When ActiveHistory began running a series earlier this year on the history of abortion rights in Canada, I was interested to see whether or not the scholars involved in the series would mention the New Abortion Caravan, or whether they would attempt to avoid it. And sure enough, the most recent article in the series, by Karissa Patton of the University of Lethbridge, is titled “The New Abortion Caravan”:
The Abortion Caravan of 1970 brought an issue that was primarily confined to letters and opinion pieces in newspapers, magazines, and to the Report of the Royal Commission on the Status of Women, to the streets of Canadian cities and towns. Caravaners were successful in raising awareness about, and building support for, the notion that women must have a choice in accessing abortion services regardless of opposition to abortion. In 2012 the Canadian Centre for Bioethical Reform (CCBR) began a campaign calling for a “New Abortion Caravan.” This campaign mimicked not just the original Caravan’s name and route but also its narrative of risk-taking in the name of social justice and human rights. Furthermore, the CCBR Caravan sought to change the historical meaning of the original Caravan, portraying abortion as genocide. Consequently, fetuses—which are referred to as the “pre-born”—are identified as needing legal protections. Its website states: “Using historical precedent while exposing an undeniable injustice, the Canadian Centre for Bio-Ethical Reform’s New Abortion Caravan will save lives.”
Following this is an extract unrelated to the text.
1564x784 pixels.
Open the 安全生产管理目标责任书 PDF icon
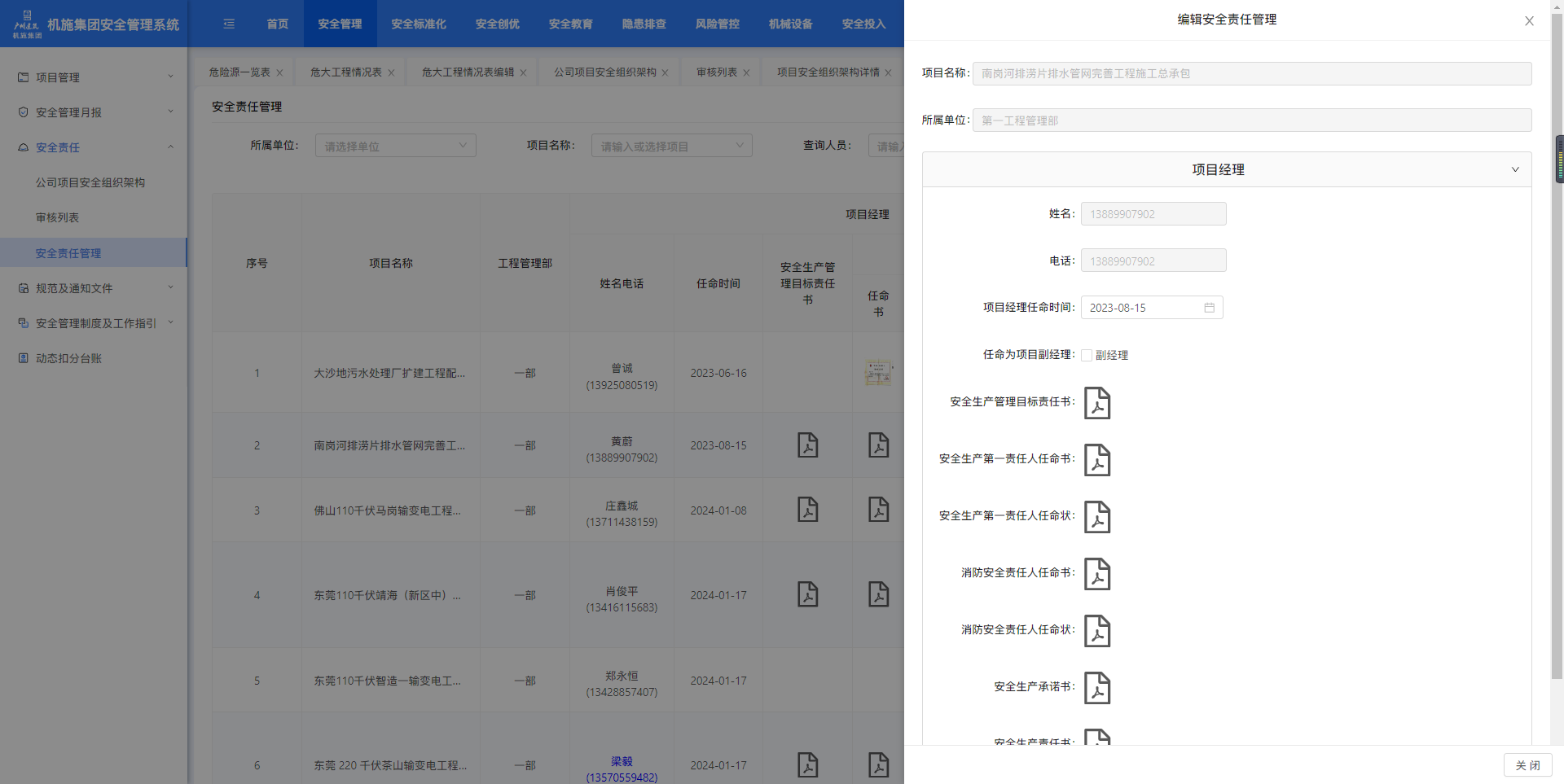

…At face value, the CCBR’s ultimate goal in mimicking the original Caravan is to legitimize the CCBR Caravan by asserting that it has a historical precedent upon which to base its anti-abortion protest. However, the deeper meaning of this mimicry is to change forever the meaning of the original Caravan. Significantly, the promotional video intones that while the original Caravan, “once signaled the coming of a great injustice,” the CCBR Caravan “will make the invisible victims visible” by reversing “the bloody legacy” of the original Caravan. These statements signal that the CCBR wishes to erase the original Caravan’s legacy that was based on abortion rights and replace it with the new Caravan’s message of abortion as a genocidal atrocity, thereby focusing on fetal rights. To build opposition to the CCBR’s “Genocide Awareness” message campaigns, and to preserve and celebrate the history of the original Abortion Caravan and its significant contribution to women’s reproductive rights in Canada, the CCBR’s imitation of the 1970 Abortion Caravan needs to be critiqued. The original Caravan is often nodded to in abortion historiography as a significant step in the full decriminalization of abortion services in Canada in 1988. The CCBR’s efforts to co-opt the meaning and remembrance of the original Caravan is an attempt not only to overturn women’s reproductive rights, but to erase a crucial aspect in feminist history.
Even in historical articles, the 1970 Abortion Caravan is now referred to throughout as “the original Caravan.” When we began planning our cross-country Caravan several years ago, I had hoped that we might be successful in impacting not just the present discussion on abortion, but the discussion of past historical events regarding abortion rights as well. I had no idea how successful it would be.